Your assignment:
Only the lines from the one containing "The height and" through the end of the entries are to be copied, exactly and without pictures, please.
** Opening Record extracts block **
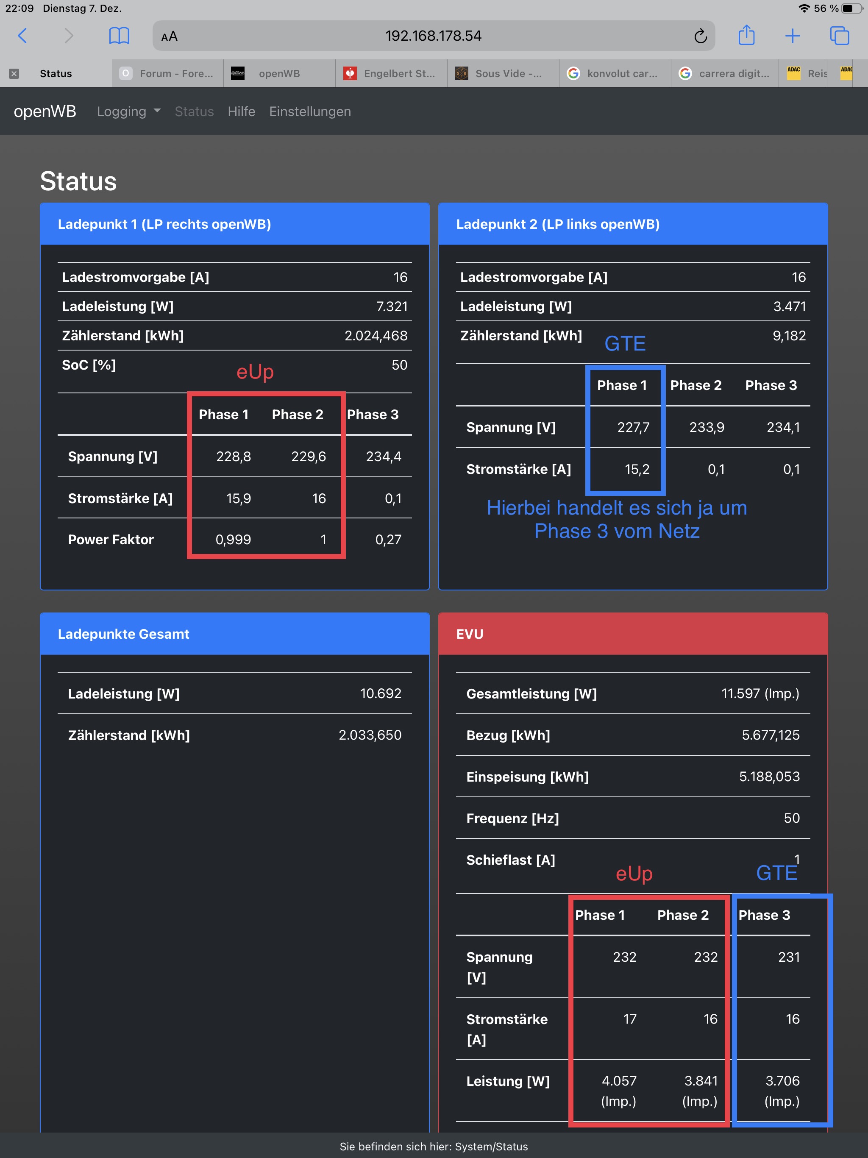Viewport: 868px width, 1158px height.
Task: Tap the address bar with IP
Action: click(433, 36)
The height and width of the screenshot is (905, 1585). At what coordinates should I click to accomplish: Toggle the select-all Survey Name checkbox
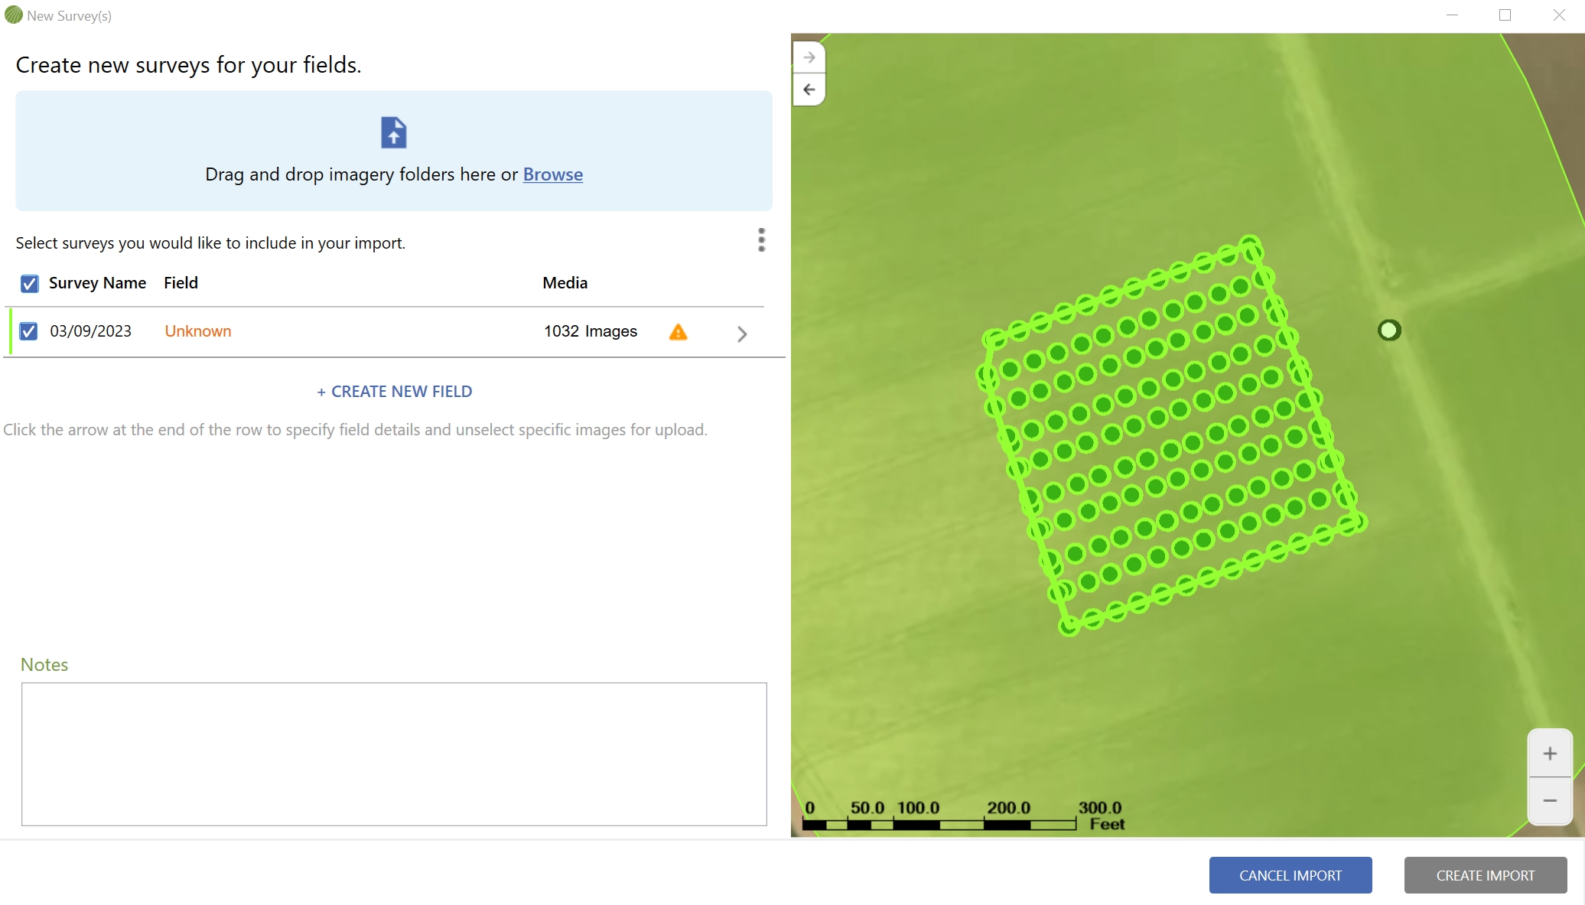(x=29, y=284)
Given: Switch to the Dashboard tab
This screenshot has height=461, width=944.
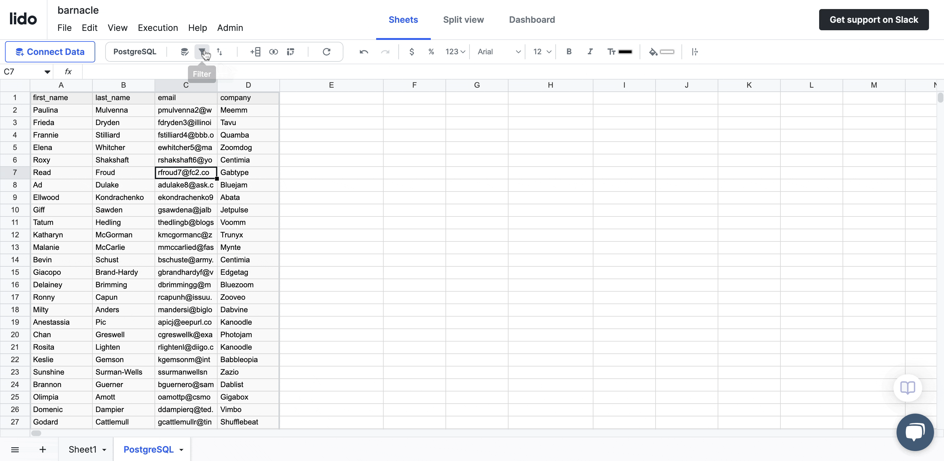Looking at the screenshot, I should point(532,20).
** Closing Record extracts block **
Exercise solution:
The height and width of the screenshot is (905, 1585). At what coordinates should I click to accomplish: Toggle the select-all Survey Name checkbox
(x=29, y=284)
Given: Switch to the Dashboard tab
This screenshot has height=461, width=944.
Looking at the screenshot, I should point(532,20).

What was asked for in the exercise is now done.